Einziger Zeuge heute war ein Ermittler des LKA Berlin, der über die Telefonüberwachung beim Chemnitzer Blood and Honour-Chef Jan Werner in den Jahren 1998-2001 im Ermittlungsverfahren gegen die Naziband Landser berichten sollte. Werner hatte u.a. am 25.08.1998 eine SMS mit der Frage „Was ist mit den Bums?“ an ein Handy des Brandenburger V-Manns Carsten Szczepanski geschickt. Dies ist natürlich zum einen ein Hinweis darauf, dass Werner eine Schusswaffe für Zschäpe, Mundlos und Böhnhardt besorgen sollte und deswegen mit Szczepanski in Kontakt stand, und damit natürlich auch auf eine Möglichkeit, die drei Untergetauchten festzunehmen – eine Möglichkeit, die dann vom Brandenburger Verfassungsschutz vereitelt wurde (vgl. den Bericht vom 15.03.2016 und die Presseerklärung vom 02.06.2016).

Der Zeuge gab allerdings an, er habe zum gesamten Thema Waffen gar keine Erinnerungen mehr, ebenso wenig zu Blood and Honour-Mitgliedschaften beteiligter Personen, zu seinen Vernehmungen in Untersuchungsausschüssen oder zu irgendeinem anderen Thema, das relevant sein könnte – zur Erklärung gab er an, er sei während des Verfahrens anlässlich einer Beförderung „in den Bereich Bekämpfung des Linksextremismus gewechselt“. Machte er am Anfang noch den Eindruck, seine Erinnerungslücken könnten tatsächlich bestehen und schlicht auf Desinteresse beruhen, so änderte sich dieser Eindruck bei der Befragung durch die Nebenklage: als ihm aus den Befragungen in Untersuchungsausschüssen vorgehalten wurde, dass er an der Anwerbung des Blood and Monour-Aktivisten Thomas Starke als Informant für das LKA Berlin beteiligt gewesen sein soll, wurde der Zeuge regelrecht dreist in der Abwehr sämtlicher Fragen. In der Sache ergab seine Aussage damit für das Münchener Verfahren gar nichts.
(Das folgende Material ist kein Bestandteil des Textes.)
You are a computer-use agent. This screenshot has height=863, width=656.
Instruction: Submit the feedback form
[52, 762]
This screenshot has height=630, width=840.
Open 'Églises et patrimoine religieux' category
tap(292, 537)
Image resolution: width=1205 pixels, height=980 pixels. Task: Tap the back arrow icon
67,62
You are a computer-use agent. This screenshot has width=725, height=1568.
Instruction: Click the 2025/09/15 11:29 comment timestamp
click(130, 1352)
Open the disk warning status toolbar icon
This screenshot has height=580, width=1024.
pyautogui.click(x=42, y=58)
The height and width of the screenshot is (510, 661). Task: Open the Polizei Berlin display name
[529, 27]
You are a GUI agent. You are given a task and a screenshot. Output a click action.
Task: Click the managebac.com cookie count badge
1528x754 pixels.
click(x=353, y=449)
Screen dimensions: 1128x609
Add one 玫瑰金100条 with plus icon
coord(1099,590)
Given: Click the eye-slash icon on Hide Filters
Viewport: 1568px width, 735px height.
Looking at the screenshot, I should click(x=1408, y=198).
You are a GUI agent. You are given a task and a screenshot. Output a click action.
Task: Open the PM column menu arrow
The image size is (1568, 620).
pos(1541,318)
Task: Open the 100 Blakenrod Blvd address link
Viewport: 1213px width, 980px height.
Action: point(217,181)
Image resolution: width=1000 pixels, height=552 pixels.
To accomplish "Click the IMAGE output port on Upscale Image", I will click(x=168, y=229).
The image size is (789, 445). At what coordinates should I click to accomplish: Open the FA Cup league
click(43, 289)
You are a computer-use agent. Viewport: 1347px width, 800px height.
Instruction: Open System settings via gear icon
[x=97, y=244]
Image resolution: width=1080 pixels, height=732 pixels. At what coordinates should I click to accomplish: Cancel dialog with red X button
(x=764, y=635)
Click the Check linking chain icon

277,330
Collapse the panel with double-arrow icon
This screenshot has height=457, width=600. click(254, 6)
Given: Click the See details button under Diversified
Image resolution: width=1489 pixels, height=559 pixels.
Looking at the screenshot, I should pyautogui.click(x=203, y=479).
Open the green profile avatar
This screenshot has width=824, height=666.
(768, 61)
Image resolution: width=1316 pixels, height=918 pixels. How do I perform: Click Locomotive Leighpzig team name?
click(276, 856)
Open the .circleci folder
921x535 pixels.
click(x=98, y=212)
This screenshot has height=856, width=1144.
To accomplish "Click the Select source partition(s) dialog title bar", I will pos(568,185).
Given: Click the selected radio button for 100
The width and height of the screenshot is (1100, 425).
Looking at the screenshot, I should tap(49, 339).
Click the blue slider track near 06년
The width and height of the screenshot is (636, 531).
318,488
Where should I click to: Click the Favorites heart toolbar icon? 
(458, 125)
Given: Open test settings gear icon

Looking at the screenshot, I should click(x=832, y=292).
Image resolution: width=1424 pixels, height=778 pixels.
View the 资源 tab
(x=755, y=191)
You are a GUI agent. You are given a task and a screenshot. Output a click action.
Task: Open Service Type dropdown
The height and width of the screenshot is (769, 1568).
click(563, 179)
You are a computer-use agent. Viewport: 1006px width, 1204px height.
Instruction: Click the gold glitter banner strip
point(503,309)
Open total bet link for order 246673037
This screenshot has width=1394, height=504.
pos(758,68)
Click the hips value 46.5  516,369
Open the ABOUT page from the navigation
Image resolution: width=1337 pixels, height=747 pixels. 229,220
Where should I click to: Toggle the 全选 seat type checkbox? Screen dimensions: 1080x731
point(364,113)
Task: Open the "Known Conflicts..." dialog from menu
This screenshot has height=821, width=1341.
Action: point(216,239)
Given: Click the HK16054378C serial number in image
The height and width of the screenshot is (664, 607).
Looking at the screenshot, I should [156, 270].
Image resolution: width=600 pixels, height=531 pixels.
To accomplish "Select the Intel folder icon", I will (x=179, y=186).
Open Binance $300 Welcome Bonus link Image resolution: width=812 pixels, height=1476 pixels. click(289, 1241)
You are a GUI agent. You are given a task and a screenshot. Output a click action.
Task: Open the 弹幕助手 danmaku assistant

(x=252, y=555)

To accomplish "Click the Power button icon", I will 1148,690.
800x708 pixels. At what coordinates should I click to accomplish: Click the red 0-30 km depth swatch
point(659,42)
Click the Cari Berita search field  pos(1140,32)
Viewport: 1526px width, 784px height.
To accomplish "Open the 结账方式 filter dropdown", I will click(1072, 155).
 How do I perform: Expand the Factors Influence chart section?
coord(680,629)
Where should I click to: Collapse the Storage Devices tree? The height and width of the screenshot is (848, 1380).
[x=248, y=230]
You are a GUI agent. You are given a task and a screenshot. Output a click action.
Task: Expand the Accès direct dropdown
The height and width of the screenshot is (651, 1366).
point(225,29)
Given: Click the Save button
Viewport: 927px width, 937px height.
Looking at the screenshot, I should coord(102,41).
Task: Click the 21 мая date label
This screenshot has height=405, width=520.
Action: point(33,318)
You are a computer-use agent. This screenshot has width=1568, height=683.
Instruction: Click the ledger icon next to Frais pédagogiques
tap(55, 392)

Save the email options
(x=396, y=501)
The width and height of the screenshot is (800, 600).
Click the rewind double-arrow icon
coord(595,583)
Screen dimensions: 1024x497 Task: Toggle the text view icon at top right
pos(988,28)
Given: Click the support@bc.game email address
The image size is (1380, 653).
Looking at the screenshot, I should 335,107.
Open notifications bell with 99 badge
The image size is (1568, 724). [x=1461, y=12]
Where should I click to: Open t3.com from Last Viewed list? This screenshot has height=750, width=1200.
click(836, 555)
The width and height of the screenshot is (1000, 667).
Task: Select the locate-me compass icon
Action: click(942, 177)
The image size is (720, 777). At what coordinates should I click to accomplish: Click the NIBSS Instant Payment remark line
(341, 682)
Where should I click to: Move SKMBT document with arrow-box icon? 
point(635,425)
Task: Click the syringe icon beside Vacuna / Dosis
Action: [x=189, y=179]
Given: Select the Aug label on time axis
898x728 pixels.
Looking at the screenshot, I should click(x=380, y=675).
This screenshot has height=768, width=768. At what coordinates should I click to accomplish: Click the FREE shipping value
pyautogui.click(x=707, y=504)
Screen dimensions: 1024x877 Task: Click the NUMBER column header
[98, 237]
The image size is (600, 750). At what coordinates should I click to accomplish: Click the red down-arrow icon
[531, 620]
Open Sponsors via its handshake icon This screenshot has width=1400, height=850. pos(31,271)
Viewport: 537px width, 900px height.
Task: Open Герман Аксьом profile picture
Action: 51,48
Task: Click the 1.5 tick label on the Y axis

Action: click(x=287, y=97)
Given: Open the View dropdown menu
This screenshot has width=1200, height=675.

Wohlleben-Verteidiger Klemke führte seine Verteidigung der Neonazi-Szene allgemein fort – er lehnte im Namen seines Mandanten den Sachverständigen Leygraf ab, weil dieser Carsten Schultze zu den „ausgeprägten ausländerfeindlichen Parolen“ in der Szene befragt hatte. Klemke betätigt sich damit weiter im Sinne der albernen These der Verteidigung, Wohlleben und der THS seien ja gar keine „Ausländerfeinde“ gewesen – Wohlleben selbst hatte sich ja schon auf „ethnopluralistische“ Videos und Texte von seinem Rechner bezogen (vgl. den Bericht vom 28.04.2016).

Schließlich verlas das Gericht noch mehrere Beschlüsse, mit denen die Gegenvorstellungen der Nebenklage vom 02.06.2016 zurückgewiesen wurden. Das Gericht zementiert damit seine Entscheidung, schlichtweg jede weitere Aufklärung zu staatlicher Mitverantwortung und zu weiteren möglichen Unterstützern des NSU zu verweigern.